The task ->
Go line by line through the entries below and copy those containing the string "plus".

------------------------------------

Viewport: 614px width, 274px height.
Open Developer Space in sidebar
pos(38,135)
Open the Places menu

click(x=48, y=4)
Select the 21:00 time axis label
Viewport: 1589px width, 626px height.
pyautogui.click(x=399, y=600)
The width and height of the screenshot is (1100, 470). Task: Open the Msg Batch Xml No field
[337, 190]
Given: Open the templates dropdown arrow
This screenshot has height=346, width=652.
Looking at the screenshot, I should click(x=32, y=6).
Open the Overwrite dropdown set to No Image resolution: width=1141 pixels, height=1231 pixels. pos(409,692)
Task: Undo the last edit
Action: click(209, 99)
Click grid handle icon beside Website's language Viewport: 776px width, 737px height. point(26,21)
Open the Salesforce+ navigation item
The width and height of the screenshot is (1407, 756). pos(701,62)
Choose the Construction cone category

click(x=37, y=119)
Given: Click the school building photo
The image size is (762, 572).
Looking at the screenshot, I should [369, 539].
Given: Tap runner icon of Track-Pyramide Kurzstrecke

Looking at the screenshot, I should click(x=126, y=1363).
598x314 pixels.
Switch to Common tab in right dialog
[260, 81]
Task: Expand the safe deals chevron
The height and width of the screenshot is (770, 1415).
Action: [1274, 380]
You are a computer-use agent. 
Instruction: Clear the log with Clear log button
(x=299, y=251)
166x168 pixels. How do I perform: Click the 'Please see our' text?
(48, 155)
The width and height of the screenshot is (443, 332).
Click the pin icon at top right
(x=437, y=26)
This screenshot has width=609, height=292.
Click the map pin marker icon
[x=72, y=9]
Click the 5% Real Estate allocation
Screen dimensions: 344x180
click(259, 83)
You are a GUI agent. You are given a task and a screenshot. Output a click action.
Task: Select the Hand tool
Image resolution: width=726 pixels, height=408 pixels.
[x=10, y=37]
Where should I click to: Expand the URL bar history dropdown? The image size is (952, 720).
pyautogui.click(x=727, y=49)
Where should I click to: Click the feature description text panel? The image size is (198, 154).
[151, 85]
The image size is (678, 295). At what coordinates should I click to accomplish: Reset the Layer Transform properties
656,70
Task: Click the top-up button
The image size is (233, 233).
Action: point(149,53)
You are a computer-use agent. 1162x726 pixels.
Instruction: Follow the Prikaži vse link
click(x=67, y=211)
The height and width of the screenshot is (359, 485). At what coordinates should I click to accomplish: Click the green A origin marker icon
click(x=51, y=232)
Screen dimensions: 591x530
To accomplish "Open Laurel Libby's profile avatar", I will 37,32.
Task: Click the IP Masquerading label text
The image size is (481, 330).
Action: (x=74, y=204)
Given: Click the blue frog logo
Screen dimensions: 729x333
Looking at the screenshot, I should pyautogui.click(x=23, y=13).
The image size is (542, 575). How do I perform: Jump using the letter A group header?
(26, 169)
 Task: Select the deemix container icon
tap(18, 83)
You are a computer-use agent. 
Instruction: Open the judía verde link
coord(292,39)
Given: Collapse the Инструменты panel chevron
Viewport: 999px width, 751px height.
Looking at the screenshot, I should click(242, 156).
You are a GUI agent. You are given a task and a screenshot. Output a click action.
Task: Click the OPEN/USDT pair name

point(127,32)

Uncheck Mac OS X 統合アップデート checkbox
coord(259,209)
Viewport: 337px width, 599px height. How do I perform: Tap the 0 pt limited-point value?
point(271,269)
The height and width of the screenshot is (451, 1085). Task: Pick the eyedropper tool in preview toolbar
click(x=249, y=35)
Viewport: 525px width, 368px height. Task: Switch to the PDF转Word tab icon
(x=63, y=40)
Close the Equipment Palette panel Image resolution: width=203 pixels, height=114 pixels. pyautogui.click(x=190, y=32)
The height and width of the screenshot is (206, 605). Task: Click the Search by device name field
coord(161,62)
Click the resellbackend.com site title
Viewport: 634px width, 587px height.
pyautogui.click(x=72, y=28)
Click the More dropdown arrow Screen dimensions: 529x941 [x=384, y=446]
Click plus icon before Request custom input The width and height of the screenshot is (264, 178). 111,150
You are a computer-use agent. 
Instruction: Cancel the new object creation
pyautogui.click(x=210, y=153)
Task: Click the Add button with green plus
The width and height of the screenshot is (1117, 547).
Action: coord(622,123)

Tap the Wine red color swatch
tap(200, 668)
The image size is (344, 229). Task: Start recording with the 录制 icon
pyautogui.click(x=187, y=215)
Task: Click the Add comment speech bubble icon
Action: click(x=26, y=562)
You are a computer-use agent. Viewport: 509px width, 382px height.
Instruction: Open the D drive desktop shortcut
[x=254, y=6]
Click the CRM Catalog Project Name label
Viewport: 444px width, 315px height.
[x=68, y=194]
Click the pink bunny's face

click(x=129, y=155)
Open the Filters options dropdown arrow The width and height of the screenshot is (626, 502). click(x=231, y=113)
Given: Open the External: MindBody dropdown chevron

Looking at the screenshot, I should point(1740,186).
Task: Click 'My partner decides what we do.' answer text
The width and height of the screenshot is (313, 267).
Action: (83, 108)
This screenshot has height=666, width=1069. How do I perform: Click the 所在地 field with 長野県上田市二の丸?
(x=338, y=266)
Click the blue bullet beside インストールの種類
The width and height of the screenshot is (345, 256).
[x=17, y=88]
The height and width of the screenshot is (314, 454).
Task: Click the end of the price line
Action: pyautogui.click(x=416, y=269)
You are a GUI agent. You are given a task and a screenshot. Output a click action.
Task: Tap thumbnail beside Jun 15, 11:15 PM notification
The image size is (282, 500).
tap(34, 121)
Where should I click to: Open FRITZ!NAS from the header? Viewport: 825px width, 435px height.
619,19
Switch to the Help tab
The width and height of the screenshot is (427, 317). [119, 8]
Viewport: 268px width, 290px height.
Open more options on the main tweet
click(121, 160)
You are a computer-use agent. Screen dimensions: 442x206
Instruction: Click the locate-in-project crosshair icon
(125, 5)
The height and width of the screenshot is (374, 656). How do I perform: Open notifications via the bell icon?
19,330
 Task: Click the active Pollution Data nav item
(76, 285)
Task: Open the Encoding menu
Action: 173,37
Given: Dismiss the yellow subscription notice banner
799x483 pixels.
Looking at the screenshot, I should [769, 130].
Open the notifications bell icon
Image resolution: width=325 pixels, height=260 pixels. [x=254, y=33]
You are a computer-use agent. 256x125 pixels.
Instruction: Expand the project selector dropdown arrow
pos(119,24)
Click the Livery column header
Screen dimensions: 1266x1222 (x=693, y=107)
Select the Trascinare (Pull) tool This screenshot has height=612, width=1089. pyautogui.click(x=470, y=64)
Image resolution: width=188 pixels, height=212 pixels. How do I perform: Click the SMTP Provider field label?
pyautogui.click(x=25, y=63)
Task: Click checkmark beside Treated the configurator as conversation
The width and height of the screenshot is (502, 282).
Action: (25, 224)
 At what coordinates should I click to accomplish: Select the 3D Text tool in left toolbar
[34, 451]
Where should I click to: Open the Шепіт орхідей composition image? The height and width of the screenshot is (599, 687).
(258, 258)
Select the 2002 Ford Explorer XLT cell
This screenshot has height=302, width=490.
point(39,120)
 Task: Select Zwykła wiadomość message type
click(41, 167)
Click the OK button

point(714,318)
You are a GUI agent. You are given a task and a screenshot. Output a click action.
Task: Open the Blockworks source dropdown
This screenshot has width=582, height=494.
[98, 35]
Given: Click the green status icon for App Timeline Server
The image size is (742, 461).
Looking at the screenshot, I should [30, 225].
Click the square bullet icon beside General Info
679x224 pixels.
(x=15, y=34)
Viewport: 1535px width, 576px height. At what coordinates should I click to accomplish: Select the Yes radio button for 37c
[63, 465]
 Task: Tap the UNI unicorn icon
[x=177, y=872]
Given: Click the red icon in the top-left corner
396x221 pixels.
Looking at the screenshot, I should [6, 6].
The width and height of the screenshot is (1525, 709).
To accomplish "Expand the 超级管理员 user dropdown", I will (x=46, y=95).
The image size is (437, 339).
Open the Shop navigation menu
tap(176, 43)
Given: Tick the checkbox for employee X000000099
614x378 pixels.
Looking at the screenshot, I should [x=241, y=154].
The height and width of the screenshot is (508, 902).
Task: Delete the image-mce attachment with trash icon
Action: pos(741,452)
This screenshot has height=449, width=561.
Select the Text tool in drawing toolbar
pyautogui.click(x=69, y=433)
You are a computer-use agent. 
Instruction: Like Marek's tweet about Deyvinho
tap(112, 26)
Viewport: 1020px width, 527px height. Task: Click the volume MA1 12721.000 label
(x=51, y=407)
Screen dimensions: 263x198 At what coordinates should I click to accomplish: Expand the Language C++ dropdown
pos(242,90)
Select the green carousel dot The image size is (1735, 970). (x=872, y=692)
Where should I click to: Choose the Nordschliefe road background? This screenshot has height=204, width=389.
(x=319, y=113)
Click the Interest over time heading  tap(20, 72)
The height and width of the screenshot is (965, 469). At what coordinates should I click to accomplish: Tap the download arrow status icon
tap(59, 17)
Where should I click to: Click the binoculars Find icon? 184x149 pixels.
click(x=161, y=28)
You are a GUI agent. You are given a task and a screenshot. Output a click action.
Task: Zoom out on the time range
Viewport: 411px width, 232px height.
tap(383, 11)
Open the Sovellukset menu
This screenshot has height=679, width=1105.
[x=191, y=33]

------------------------------------

Exercise result ->
Click plus icon before Request custom input The width and height of the screenshot is (264, 178). 111,150
Task: Click the Add button with green plus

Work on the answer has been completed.